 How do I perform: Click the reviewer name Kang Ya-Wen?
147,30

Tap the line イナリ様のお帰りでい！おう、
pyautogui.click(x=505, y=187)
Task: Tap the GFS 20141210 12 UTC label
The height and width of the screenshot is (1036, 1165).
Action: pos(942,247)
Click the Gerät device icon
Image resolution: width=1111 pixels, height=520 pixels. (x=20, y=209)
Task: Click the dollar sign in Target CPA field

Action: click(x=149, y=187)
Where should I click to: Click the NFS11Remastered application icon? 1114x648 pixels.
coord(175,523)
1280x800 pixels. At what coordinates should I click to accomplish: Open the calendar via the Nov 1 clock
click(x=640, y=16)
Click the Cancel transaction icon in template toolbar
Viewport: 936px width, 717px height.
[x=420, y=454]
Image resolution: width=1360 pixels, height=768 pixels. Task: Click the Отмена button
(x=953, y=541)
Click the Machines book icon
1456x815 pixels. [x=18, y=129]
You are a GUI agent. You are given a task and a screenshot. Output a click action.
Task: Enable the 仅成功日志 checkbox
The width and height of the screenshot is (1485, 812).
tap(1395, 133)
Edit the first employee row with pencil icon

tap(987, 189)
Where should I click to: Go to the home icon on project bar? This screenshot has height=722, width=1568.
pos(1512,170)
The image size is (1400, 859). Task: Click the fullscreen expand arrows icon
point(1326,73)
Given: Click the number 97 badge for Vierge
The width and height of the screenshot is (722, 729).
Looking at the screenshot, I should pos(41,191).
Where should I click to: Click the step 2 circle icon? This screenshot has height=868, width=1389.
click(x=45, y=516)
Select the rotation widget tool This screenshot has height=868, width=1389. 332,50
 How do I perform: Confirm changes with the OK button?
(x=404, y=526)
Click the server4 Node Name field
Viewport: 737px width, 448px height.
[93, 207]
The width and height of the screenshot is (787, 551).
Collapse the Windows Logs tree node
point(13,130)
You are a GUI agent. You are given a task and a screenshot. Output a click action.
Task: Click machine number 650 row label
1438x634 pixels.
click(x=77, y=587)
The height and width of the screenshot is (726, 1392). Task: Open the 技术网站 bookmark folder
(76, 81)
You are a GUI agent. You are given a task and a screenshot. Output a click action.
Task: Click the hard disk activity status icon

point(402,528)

----------------

## REQUIRED TASK
Reproduce the whole listing above line for line, with no changes.

## SOLVED PROBLEM
 How do I perform: Click the reviewer name Kang Ya-Wen?
147,30

Tap the line イナリ様のお帰りでい！おう、
pyautogui.click(x=505, y=187)
Task: Tap the GFS 20141210 12 UTC label
The height and width of the screenshot is (1036, 1165).
Action: pos(942,247)
Click the Gerät device icon
Image resolution: width=1111 pixels, height=520 pixels. (x=20, y=209)
Task: Click the dollar sign in Target CPA field

Action: click(x=149, y=187)
Where should I click to: Click the NFS11Remastered application icon? 1114x648 pixels.
coord(175,523)
1280x800 pixels. At what coordinates should I click to accomplish: Open the calendar via the Nov 1 clock
click(x=640, y=16)
Click the Cancel transaction icon in template toolbar
Viewport: 936px width, 717px height.
[x=420, y=454]
Image resolution: width=1360 pixels, height=768 pixels. Task: Click the Отмена button
(x=953, y=541)
Click the Machines book icon
1456x815 pixels. [x=18, y=129]
You are a GUI agent. You are given a task and a screenshot. Output a click action.
Task: Enable the 仅成功日志 checkbox
The width and height of the screenshot is (1485, 812).
tap(1395, 133)
Edit the first employee row with pencil icon

tap(987, 189)
Where should I click to: Go to the home icon on project bar? This screenshot has height=722, width=1568.
pos(1512,170)
The image size is (1400, 859). Task: Click the fullscreen expand arrows icon
point(1326,73)
Given: Click the number 97 badge for Vierge
The width and height of the screenshot is (722, 729).
Looking at the screenshot, I should pos(41,191).
Where should I click to: Click the step 2 circle icon? This screenshot has height=868, width=1389.
click(x=45, y=516)
Select the rotation widget tool This screenshot has height=868, width=1389. 332,50
 How do I perform: Confirm changes with the OK button?
(x=404, y=526)
Click the server4 Node Name field
Viewport: 737px width, 448px height.
[93, 207]
The width and height of the screenshot is (787, 551).
Collapse the Windows Logs tree node
point(13,130)
You are a GUI agent. You are given a task and a screenshot. Output a click action.
Task: Click machine number 650 row label
1438x634 pixels.
click(x=77, y=587)
The height and width of the screenshot is (726, 1392). Task: Open the 技术网站 bookmark folder
(76, 81)
You are a GUI agent. You are given a task and a screenshot. Output a click action.
Task: Click the hard disk activity status icon

point(402,528)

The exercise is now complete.